WORK TASK = Leave the pictures aside. Retype exactly the lines from the top of the data below through the one holding "Task: Click the".

MATERIAL PROVIDED =
———

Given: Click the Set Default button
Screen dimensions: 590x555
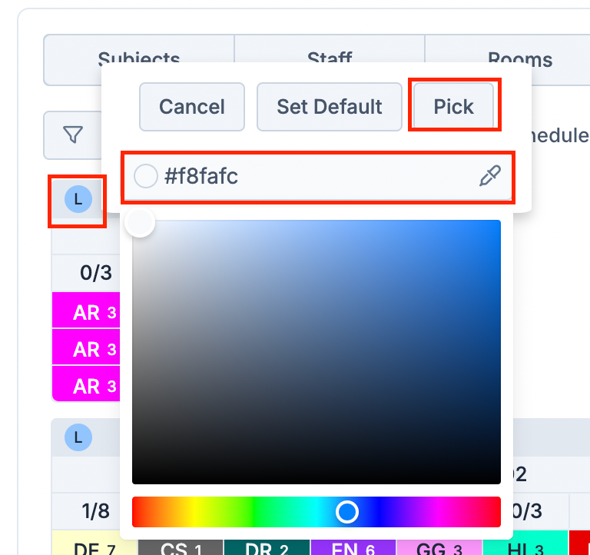Looking at the screenshot, I should (330, 107).
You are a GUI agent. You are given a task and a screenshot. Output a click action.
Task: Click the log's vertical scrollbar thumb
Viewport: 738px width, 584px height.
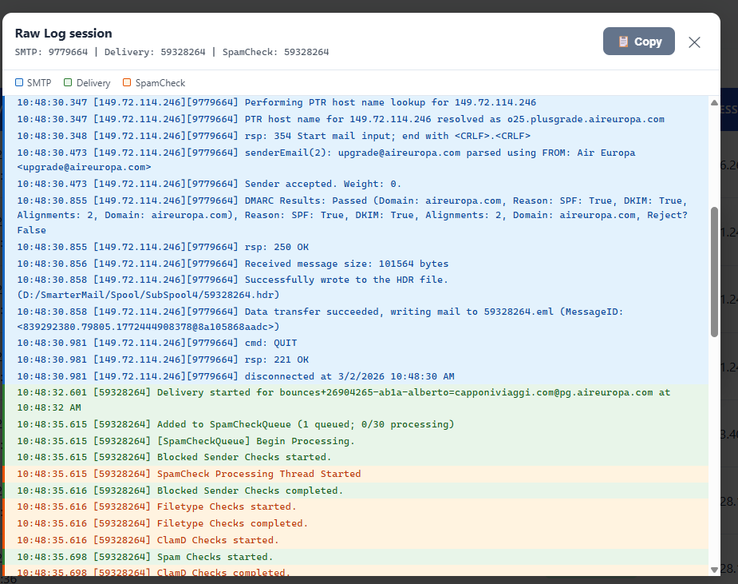pyautogui.click(x=714, y=272)
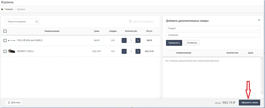Click the 'Оформить заказ' button

coord(249,103)
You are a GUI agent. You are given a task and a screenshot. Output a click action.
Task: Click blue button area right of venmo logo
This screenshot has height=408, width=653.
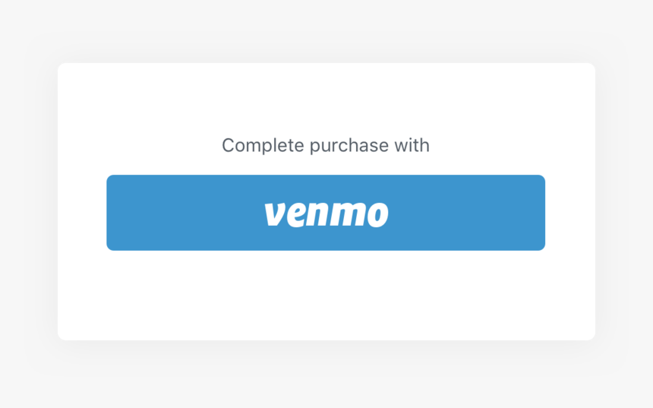tap(466, 213)
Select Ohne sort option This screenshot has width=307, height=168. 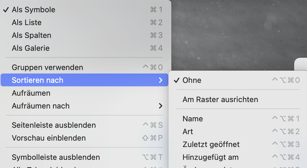(192, 80)
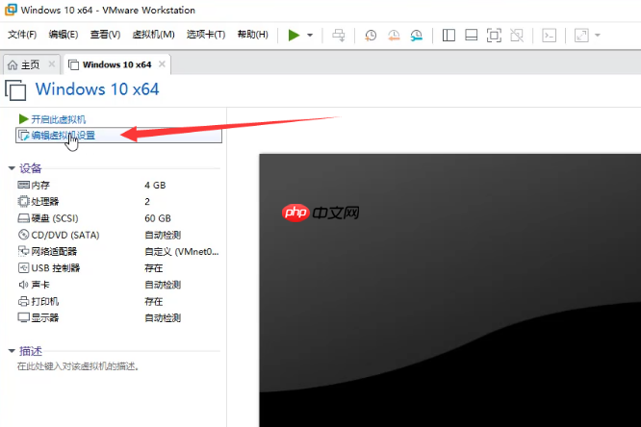Collapse the 描述 description section
The width and height of the screenshot is (641, 427).
pos(12,351)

———

RESPONSE AREA =
Given: Click the Set Default button
Screen dimensions: 590x555
Looking at the screenshot, I should (330, 107).
You are a GUI agent. You are given a task and a screenshot. Output a click action.
Task: Click the log's vertical scrollbar thumb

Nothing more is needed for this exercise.